* _Supplied passage_:
Risks Inherent in Our Business

Our business depends on hydrocarbon supply and demand fundamentals, which can be adversely affected by numerous factors outside of our control.

Our success depends on the supply and demand for natural gas, NGLs and crude oil, which has historically generated the need for new or expanded midstream infrastructure. The degree to which our business is impacted by changes in supply or demand varies. Our business can be negatively impacted by sustained downturns in supply and demand for one or more commodities, including reductions in our ability to renew contracts on favorable terms and to construct new infrastructure. For example, although capital investment in certain areas may have increased as crude oil prices improved throughout 2017 and 2018, significantly lower commodity prices during the past few years have resulted in an industry-wide reduction in capital expenditures by producers and a slowdown in drilling, completion and supply development efforts. Notwithstanding this market downturn, production volumes of crude oil, natural gas and NGLs have continued to grow (or decline at a slower rate than expected). Similarly major factors that will impact natural gas demand domestically will be the realization of potential liquefied natural gas exports and demand growth within the power generation market. Factors expected to impact crude oil demand include production cuts and freezes implemented by Organization of the Petroleum Exporting Countries (OPEC) members and other large oil producers such as Russia. In addition, the supply and demand for natural gas, NGLs and crude oil for our business will depend on many other factors outside of our control, some of which include:

changes in general domestic and global economic and political conditions;
changes in domestic regulations that could impact the supply or demand for oil and gas;
technological advancements that may drive further increases in production and reduction in costs of developing shale plays;
competition from imported supplies and alternate fuels;
commodity price changes, including the recent decline in crude oil and natural gas prices, that could negatively impact the supply of, or the demand for these products;
increased costs to explore for, develop, produce, gather, process or transport commodities;
impact of interest rates on economic activity;
shareholder activism and activities by non-governmental organizations to limit sources of funding for the energy sector or restrict the exploration, development and production of oil and gas:
adoption of various energy efficiency and conservation measures; and
perceptions of customers on the availability and price volatility of our services, particularly customers’ perceptions on the volatility of commodity prices over the longer-term.

* _Material shown_:
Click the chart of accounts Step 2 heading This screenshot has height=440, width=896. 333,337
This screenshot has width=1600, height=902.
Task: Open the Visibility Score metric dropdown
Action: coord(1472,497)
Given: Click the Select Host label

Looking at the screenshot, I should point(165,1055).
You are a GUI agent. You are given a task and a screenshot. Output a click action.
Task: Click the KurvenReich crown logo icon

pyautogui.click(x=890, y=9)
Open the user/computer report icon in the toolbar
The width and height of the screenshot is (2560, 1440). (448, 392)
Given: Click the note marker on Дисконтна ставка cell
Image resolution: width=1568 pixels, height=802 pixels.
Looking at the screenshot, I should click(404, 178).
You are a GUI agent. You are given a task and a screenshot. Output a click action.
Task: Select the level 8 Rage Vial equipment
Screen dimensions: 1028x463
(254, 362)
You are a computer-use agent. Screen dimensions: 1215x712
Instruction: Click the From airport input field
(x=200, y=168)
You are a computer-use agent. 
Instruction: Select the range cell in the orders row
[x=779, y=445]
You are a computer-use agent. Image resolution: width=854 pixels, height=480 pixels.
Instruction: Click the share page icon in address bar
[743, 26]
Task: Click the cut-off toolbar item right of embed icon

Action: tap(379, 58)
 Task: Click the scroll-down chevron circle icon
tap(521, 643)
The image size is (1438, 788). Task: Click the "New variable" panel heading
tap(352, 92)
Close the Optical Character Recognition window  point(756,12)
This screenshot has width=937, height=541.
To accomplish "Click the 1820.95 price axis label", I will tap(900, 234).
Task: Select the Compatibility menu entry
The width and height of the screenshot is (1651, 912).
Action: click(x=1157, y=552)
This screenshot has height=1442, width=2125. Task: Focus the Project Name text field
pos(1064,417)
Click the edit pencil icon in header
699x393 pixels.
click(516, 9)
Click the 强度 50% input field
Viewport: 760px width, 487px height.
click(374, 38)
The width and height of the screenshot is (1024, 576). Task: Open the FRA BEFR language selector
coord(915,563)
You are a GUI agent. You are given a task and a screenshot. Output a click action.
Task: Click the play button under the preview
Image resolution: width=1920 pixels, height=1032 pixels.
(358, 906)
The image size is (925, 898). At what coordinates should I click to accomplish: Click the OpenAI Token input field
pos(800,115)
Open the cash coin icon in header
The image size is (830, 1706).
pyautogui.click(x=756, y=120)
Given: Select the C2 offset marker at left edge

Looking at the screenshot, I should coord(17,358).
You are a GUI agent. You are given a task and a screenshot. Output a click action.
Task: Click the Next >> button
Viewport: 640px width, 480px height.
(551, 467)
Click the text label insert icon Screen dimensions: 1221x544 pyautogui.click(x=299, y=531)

* _Problems_:
1. In the hydrocarbon risk passage, what major factors will impact domestic natural gas demand?
2. List every activity that the hydrocarbon risk passage says could face increased costs for commodities.

* _Solved tasks_:
1. The realization of potential liquefied natural gas exports and demand growth within the power generation market.

2.
- Explore for
- Develop
- Produce
- Gather
- Process
- Transport